フフ、私を討たなければ、反乱に意義はないぞ。
私は鉄面の下で静かに呟きながら、首謀者を待つ。
「──来たか。クチュルクか、アンクゥか、それとも?」
「俺だよ、俺が出たんだよ」
赤らんだ肌をところどころ露出させた、背の高い痩せぎすが名乗り出る。
「アンタに使われるのも飽きてきたんでね」
「……コアイ殿、私はクチュルクに付かせてもらう」
全身を黒光りする甲冑で包んだ、堂々とした体躯の男が小声で続く。
長身のクチュルクと鎧武者アンクゥ、二人が肩を並べ堂々と玉座に歩み寄ってきた。
ほう、二人ともやる気なのか。
私は謀反に少し腹を立てつつ、全力での闘争を予感し悦んでもいた。身体の奥が疼いている。久しい、そして心地好い。
「クチュルクとアンクゥ、外にも兵か……なれば加減はせぬぞ」
クチュルクは嗤いながら壁に穴を開ける。
「ざぁんねん、アンタはろくに力を出せないままくたばるんだよ。外見てみろよ」
私はクチュルクの嗤い声に少し不快感を覚えつつ、外に目をやる。
あれは、クチュルクの眷族と……人間?
クチュルク、こ奴は人間に与するような男でも、このような醜悪な笑みを浮かべるような男でもなかったはず……何がこ奴を変えてしまったのだ。
この男は、軽口を叩きつつも……純粋に強さを願い、勝利を求め駆け回る陽気な男だったのに。私や他の強者達を真っ直ぐな目で見つめ、その戦技を盗んで実力を付けていった爽やかな男だったのに。

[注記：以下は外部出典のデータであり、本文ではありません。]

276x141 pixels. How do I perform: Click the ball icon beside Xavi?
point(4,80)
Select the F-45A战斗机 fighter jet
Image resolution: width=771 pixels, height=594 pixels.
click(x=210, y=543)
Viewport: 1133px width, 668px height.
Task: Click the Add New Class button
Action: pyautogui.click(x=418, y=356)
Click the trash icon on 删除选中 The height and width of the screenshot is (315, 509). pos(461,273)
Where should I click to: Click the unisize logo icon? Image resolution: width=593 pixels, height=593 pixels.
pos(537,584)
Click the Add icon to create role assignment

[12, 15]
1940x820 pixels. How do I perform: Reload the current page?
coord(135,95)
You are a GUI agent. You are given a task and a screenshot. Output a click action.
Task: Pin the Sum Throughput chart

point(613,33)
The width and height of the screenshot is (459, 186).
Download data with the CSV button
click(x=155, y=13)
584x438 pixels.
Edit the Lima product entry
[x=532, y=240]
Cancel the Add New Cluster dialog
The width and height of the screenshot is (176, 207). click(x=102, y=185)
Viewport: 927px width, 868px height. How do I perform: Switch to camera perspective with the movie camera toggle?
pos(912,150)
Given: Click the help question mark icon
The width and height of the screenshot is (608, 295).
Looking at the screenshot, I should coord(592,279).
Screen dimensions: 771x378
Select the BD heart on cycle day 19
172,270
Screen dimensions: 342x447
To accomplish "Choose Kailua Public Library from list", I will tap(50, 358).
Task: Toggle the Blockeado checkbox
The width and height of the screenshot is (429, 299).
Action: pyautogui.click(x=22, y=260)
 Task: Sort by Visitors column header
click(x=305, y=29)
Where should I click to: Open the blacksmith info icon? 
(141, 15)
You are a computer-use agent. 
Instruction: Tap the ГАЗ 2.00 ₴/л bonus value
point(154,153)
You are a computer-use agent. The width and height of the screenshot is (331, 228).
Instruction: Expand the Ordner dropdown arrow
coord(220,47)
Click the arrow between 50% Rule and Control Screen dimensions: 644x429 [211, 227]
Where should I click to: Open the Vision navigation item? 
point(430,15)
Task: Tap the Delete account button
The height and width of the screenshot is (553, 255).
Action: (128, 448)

「なんでも、魔族の祖先と人間の神、両方の力を借りられれば……例えアンタが相手でも力の大半を封じ込められる、らしいぜ」
「人間の入れ知恵に拠って、刃向かうのか」
「ああ、そのための秘法も用意してんだぜ」
私は心底呆れてしまった。何十年、何百年か思い出せないほど長く、共に戦ってきた忠臣。私はそう思っていたが──こやつにとっては、私はたった一度助力するだけの人間より軽い存在らしいのだ。
そう考え込むと……抗うことすら面倒になってくる。
しかし、それはこの者等と闘わぬ理由にはならない。
「他の者は、退がれ……」
「さあ見せてみよ、その秘法とやらを」
「もちろんそのつもりさ」
クチュルクは懐から紅い石を取り出し、握りしめながら詠唱を始めた。
「来たれ来たれ、来たれ」
「汚穢を、排するために」
「来たれ守人よ、来たれ」
「楽園を、失くさぬために 『渦炎剣』」
クチュルクの術を、発動する現象を、受け止めてやる。
その上で、こ奴等を叩いてやろう。
私は、そう考えていた。
詠唱の後、クチュルクの掌から飛び出した紅く輝く渦が私を包む。しかしそれがもたらすだろう熱や力は、私にはまるで届かない。
この程度で、私を……?
「何かの冗談か?」
私は呆れながら指先を囓り、出血させ……血術を起こそうとした。
しかし。
「よっしゃ! うまくいったぜ!」
何も起こらない、私の血が動かない。
「へへっ、かかったな! 何もできねぇだろ!」
「……恐ろしいものだ」
私は魔力を想起し、詠唱してみる。
「風よ我が刃よ、『突風剣』」
魔力が鋭い風刃として具現化された、はずだったが。
「くっ!? ……あービビったあ」
「何もされていない、落ち着けクチュルク」
何も起こらない、私の魔術が発動していない。
「……どういうことだ」
「ウルスラから聞いた通りだ……俺にゃよくわかんねえから、アンクゥ説明してくれ」
「神々の力と我々の力を合わせた秘法で、世界の境界を増やした。コアイ殿はもはや、この世界の外に存在する……ようなものらしい」
「というわけで、もうアンタはその渦の中でしか居られねえんだとさ」
「言わば封印、か」
今、私には、何もできないらしい。
これが魔術によるものなら、何時かは解けるだろうが……どれほど続くかは分からない。
あるいは、神の秘法とやらが魔術を超える永続的なものならば……
それが私の行く末ならば……仕方がない。
「ならば一つだけ、助言をしておこうか」
「うーん……とりあえず聞いておくよ」
「力を併せれば私をも抑え込めるということ、それはすなわち、御主らなど後で如何様にもできるということだ。留めておくがよい」
クチュルクの反応は薄かった。
「はあ、そんなことか。俺はウルスラ……あの娘を、あの子とあの子が信じる人間たちを信じてるからさ」
「……私は、そんなお前を信じる」
そうか、女か。
クチュルクはどうにも締まりのない顔をしている。こんな情けない顔をする男ではなかったはずなのに。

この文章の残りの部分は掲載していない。